We cut to a parking lot. That's a long way to park for a muffin. Sasha is going to her beat-up old car. She fumbles with her keys as someone puts a hand on her shoulder. Scary music stumbles. Sasha is relieved to see it's just Dr. Knox. He says hoarsely that she has something he needs. We cut to a shot of his gloved hand holding a cloth with "CK" stitched on it. Not Clark Kent, I guess. The Curtis Always Knox Twice pulls the cloth onto Sasha's mouth as she struggles. Her feet, wearing high heels, kick in a puddle. She finally goes limp. Hey, it's Dean Cain! Lookin' pretty buff, my man. Knox carries Sasha off and nobody sees it.
Opening credits. Commercials. My wife is still disappointed that her cheesy casserole didn't turn out the way it looks in the Campbell Soup commercials even though she followed the directions. Stupid false advertising!

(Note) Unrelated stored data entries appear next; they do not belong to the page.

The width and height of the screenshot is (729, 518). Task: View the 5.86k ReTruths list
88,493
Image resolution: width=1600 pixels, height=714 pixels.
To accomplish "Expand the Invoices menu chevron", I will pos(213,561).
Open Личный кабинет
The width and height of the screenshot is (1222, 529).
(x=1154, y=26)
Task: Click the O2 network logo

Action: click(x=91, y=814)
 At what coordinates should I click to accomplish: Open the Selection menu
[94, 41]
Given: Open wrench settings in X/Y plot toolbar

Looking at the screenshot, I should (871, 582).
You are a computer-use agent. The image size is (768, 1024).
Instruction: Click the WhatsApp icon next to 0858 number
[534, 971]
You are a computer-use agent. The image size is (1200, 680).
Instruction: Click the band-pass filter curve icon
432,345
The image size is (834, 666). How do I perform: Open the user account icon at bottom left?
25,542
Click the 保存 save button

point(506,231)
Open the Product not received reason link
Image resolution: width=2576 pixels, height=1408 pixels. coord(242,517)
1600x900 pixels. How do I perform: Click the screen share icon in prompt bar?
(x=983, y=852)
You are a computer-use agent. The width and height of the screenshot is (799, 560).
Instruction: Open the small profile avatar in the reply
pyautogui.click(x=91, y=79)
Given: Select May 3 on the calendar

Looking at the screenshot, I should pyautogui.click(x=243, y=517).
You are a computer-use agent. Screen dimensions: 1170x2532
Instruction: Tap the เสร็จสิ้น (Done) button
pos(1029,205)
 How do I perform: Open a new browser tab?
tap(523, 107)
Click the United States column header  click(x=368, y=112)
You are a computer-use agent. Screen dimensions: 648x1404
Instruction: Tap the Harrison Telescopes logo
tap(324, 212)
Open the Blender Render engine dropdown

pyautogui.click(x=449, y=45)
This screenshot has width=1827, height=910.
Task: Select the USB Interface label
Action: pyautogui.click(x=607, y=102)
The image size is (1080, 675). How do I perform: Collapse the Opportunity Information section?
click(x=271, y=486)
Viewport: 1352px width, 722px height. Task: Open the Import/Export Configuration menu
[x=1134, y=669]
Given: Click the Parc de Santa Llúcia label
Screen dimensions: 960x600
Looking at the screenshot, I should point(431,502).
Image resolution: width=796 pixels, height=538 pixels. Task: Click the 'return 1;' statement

Kent Farm. Are these even the same cows anymore? What's the lifespan of a dairy cow in Kansas? Inside, Lana, wearing living-in-sin pajamas (ask for them by name!) is making pancakes. Whoah. Maybe we've misjudged Lana. She's come a long way from her parents' crushening if she can make flapjacks without bursting into tears. Way to go, Lana! Kara, wearing a barely-there white top and some sweats, compares Lana to Rachael Ray and Bobby Flay. We get it, Kara. You watch a lot of TV. You have studied our Earth culture. I'll be a lot more impressed if you can name all the Roger Waters Pink Floyd albums. Kara offers to help. Lana says she's making Clark's favorite, blueberry pancakes. There was a joke on the forum about how it represents Clark's ever-present blue balls, and I am not one to stand in the way of a perfect theory. You guys do know that Clark and Lana are probably totally doing it already, right? I'm sure they've already had the "Will I break your vagina?" conversation. (Lana's vagina. Although Clark's emotional vagina is always in danger of bruising.) Kara asks why Lana and Clark have taken so long to get together if they're so "ga-ga" over each other. If they were any more ga-ga, they'd be a Spoon album.